Sensai mendaki yang sebenarnya baru dimulai sesaat melintasi dari shelter II menuju shelter berikutnya. Medan yang becek dan akar-akar pohon yang tumbuh rapat diantara trek yang dilalui membuat siapa saja yang melewatinya akan berjuang melawan rasa letih dan ke egoisan diri.

Tapi jangan terus menyerah, karna sepanjang perjalanan ada saja pemandangan yang akan membuat para pendaki jakjud dan tak akan berhenti mendokumentasikan keindahan hutan lumut tersebut.

Antara shelter III menuju shelter IV medan yang dilalui di dominan tebing dan tanjakan yang curam, dengan udara yang semakin dingin. Becek, licin dan pepohonan hutan tumbuh yang semakin rapat menyulitkan kita untuk bebas bergerak di hutan ini.

Waktu menunjukkan jam lima sore, tapi di dalam hutan Pandan ini sepertinya sudah jam delapan malam saja, karna gelap dan berkabut. Tak ada suara burung sore itu, yang ada hanya suara serangga malam yang berbunyi saling sahut-sahutan. Medan yang semakin menantang dan membutuhkan tenaga dan setamina yang ekstera untuk melaluinya.

Dengan semangat yang megebu-gebu dan tenaga yang sudah banayak terkuras kami terus melangkahkan kaki ini, sepatu dan sandal gunung yang sedari tadi kami pakai harus di lepas karna telapaknya tak sanggung menghadang becek, licin dan akar-akar pohon yang tajam di sepanjang trek ini.

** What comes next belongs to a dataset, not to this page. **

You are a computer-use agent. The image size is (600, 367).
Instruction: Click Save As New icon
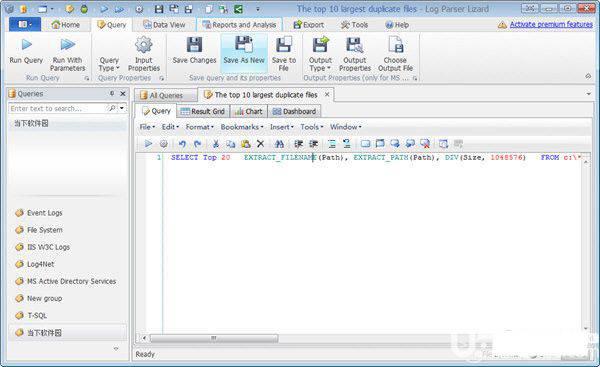click(244, 44)

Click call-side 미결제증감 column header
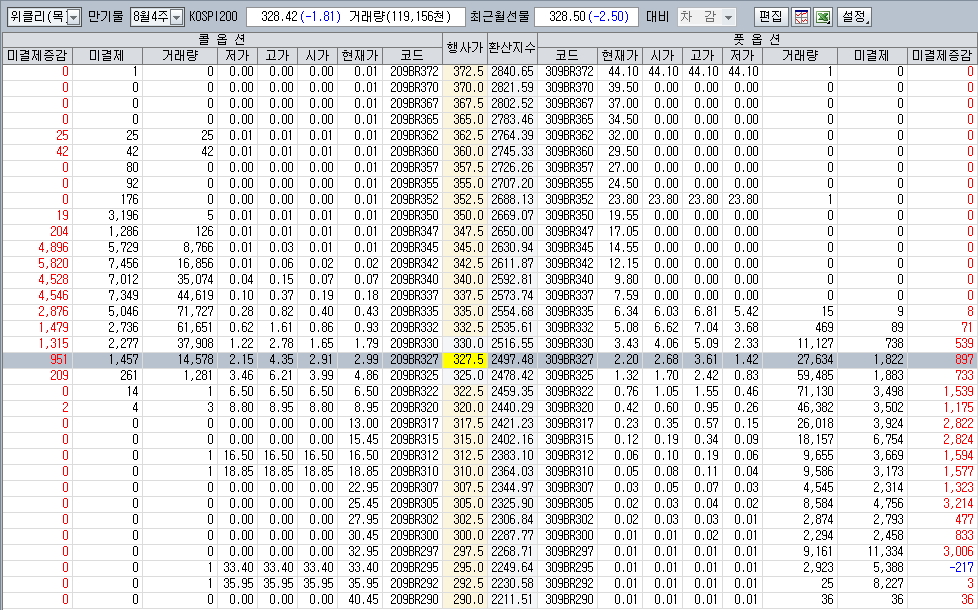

Kantong Semar akan Kita Jumpai di Sepanjang Hutan Lumut
Udara yang dingin menusuk diantara jari kaki karna saat menginjak lumpur yang dalam. sesekali duri rotan yang beserakan di shelter ini bersarang di kaki kami, langkah terkadang terhenti karna keramahan duri yang menancap di kaki. Lengkaplah sudah tantangan pendaian malam itu.

Nelly  srikandi pandan tampak tertatih-tatih berjalan membelah kabut hutan sibuaten, terkadang  carrier yang dia bawa diletakanya sambil menarik napas dalam-dalam sekedar mengusir gerah dan capek yang tak mau pergi. “ mantap treknya, ini baru namanya mendaki, pokoknya jempol lah untuk sibuaten” teriaknya sambil tersenyum.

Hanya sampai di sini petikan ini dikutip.